----- PROVIDED RECORDS -----

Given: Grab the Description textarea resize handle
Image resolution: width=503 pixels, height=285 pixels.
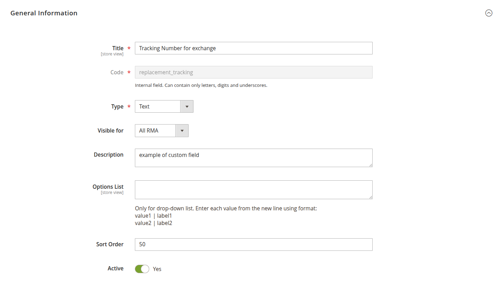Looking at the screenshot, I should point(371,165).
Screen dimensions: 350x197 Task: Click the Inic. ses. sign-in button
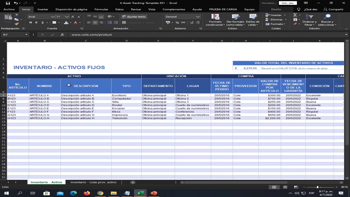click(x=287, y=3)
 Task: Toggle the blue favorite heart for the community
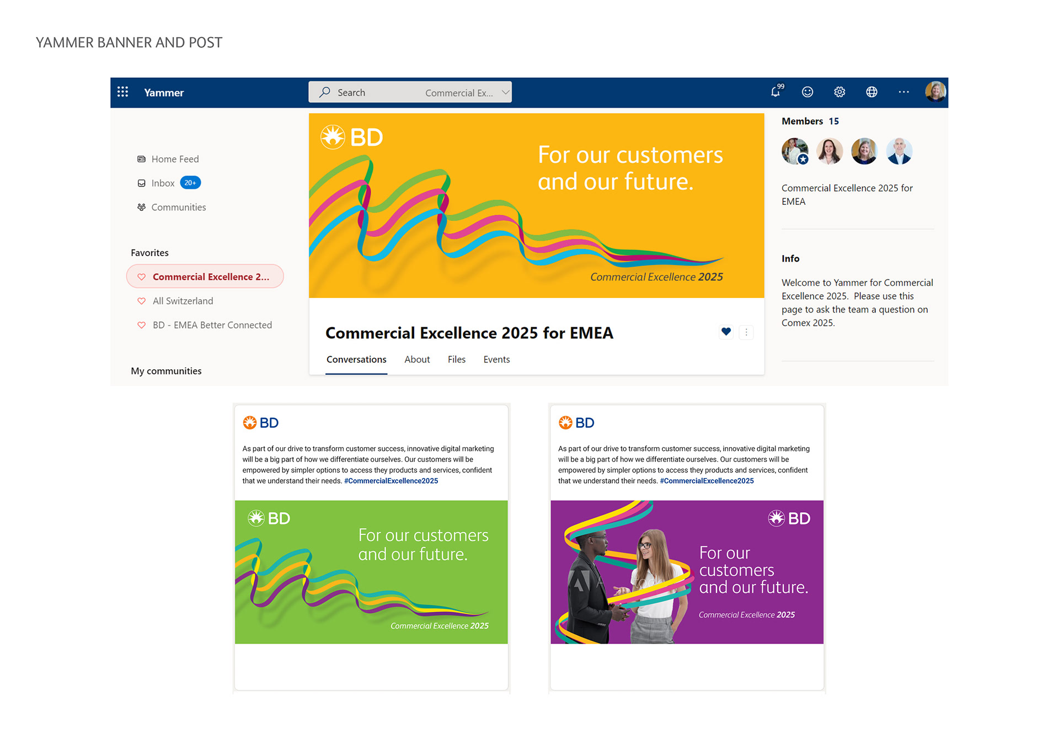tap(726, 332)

-----
----- PROVIDED RECORDS -----

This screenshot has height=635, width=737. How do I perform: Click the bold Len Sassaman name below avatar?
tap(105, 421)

-----
----- PROVIDED RECORDS -----

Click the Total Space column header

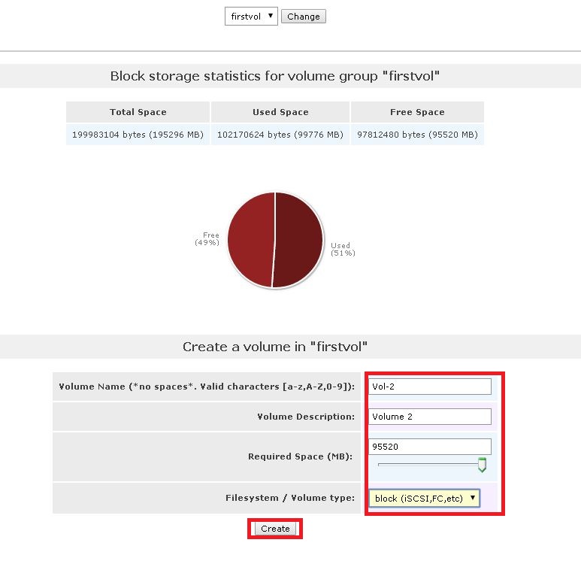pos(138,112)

-----

**SHORT EXERCISE:** Starting at the line that contains "Task: Toggle the" and ending at the line that contains "tap(726, 332)", rewrite those entry lines as a numbered list, leaving out blank lines and the pictures.

**FULL OUTPUT:**
1.  Task: Toggle the blue favorite heart for the community
2. tap(726, 332)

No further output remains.